IMR’s reagent was supplied to the National Public Health Laboratory (MKAK) Sungai Buloh, which diagnosed Malaysia’s first Covid-19 case on Jan 24. Unfortunately, the Health Ministry did not capitalise on this advantage and did not make the test more widely available to our rakyat. It did not follow closely the WHO’s three golden rules for epidemic control, namely test, test and test again. This is not rocket science. This is simply back-to-basics epidemiological detective work by public health teams to objectively define the burden of Covid-19 disease in the community, identify the clusters of infection and capture the persons who are infected but remain well and asymptomatic.

The asymptomatic carriers of SARS-CoV-2 are especially worrying. On average, the Covid-19 patient takes about seven days from exposure to the virus to manifest symptoms (ranges from two to 14 days).

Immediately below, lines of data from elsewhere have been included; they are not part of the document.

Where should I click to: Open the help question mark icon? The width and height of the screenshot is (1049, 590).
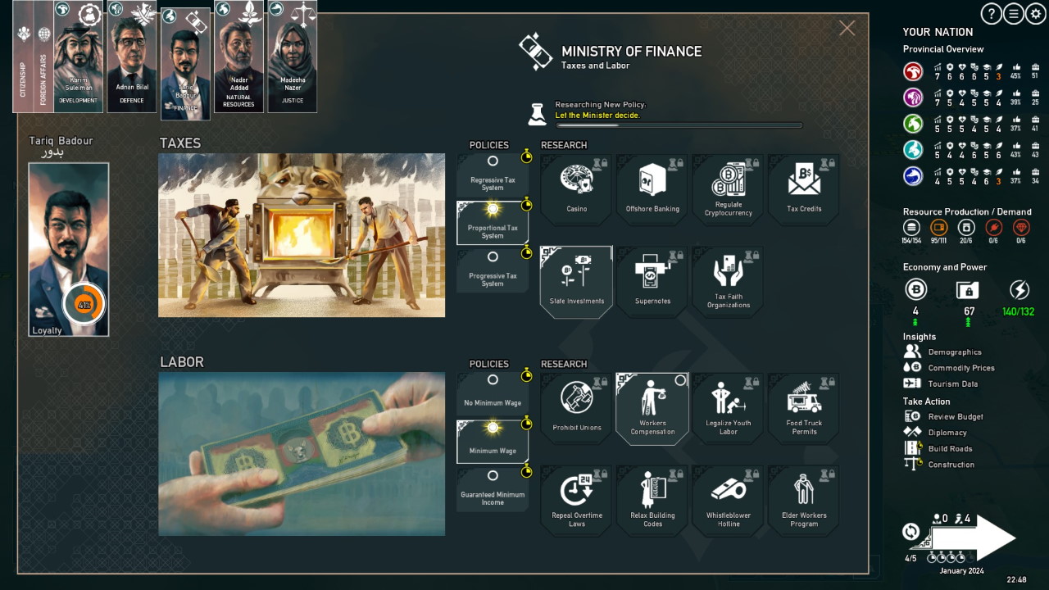[x=992, y=13]
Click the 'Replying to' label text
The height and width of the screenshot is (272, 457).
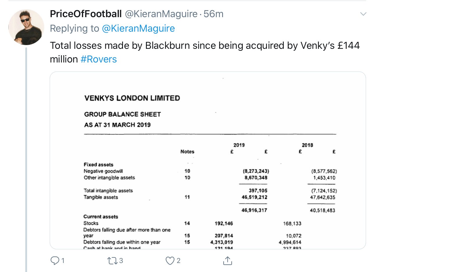click(x=74, y=28)
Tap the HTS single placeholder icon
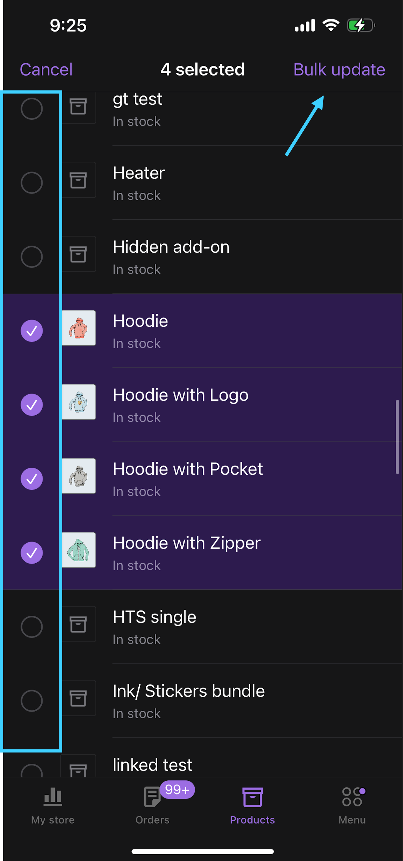The height and width of the screenshot is (861, 403). [78, 624]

But a considerable percentage of Covid-19 carriers (one study quoted a figure of 12%) can spread the disease for two to four days before they exhibit the signs of fever, cough and respiratory distress.

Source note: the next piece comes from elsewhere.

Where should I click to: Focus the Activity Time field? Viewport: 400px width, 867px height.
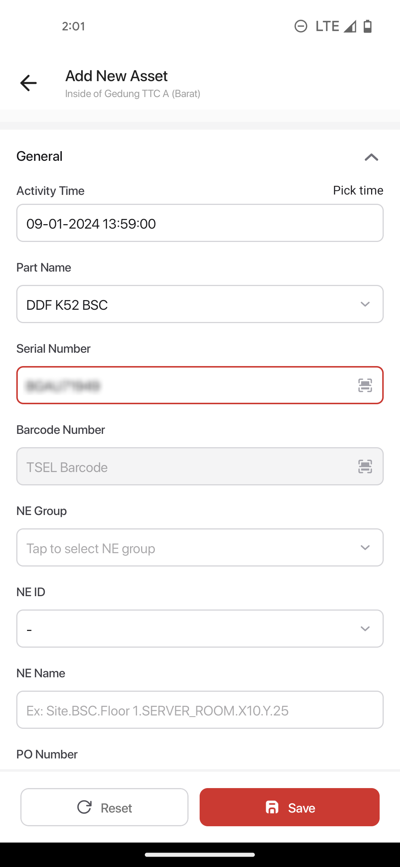click(x=200, y=223)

By casting our testing nets as wide as possible, we would be able to pick up most, if not all, of these and undertake contact tracing and place them on 14-day quarantine to contain the spread of the disease.

Malaysia’s Covid-19 test per million capita of 482 is higher compared to other Asean countries and several EU countries, but it lags behind the benchmarks set by South Korea at 3,692 and Guangdong at 2,820.

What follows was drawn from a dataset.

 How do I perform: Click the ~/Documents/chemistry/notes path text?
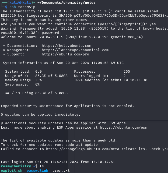pos(67,2)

Hospital Sungai Buloh and a specialist hospital in Petaling Jaya were the first to imitate the South Korea model of Drive-Thru Covid-19 testing. There are about 60 Drive-Thru stations throughout South Korea that were able to test up to 0.7% of their 52 million population. They now know that 2.8 per 100 persons have been infected by SARS-CoV-2. This is the best evidence thus far of the infectiousness of the virus, which correlates well with the estimated Ro (reproductive naught) ranging from 2.0 to a high of 3.6 during the height of the Wuhan outbreak.

All the public health measures, from epidemiological surveillance of testing, tracking, isolating and more recently social distancing in the form of the movement control order (MCO), are designed to flatten the Covid-19 epidemic curve to allow our healthcare infrastructure and services to recoup to avoid being overwhelmed by an accelerated and wide peak, as has happened in Italy and Iran.

If we get the pivotal quartet of interventions in tandem, we will be able to drive the Ro to below 1, and this will almost surely reduce the transmissibility of SARS-CoV-2 and extinguish the outbreak.

Trust us, it is not too late to ramp up our Covid-19 testing. Wuhan had allowed the epidemic to spread without tests and containment measures for four to six weeks before the authorities got their act together. With their most draconian lockdown strategy (total isolation and social distancing) coupled with the dyad of testing and tracking, they have been able to drive the Ro from a high of 3.6 to 0.4 and have, after six weeks of lockdown, begun to ease their drastic outbreak management policies.

Trust us, Malaysia Boleh, provided the government undertakes a comprehensive response which, among others, prioritises and makes Covid-19 testing widely available and affordable.

Trust us, Malaysia Boleh, provided each of us play our part as a whole-of-society response to this unprecedented Covid-19 pandemic.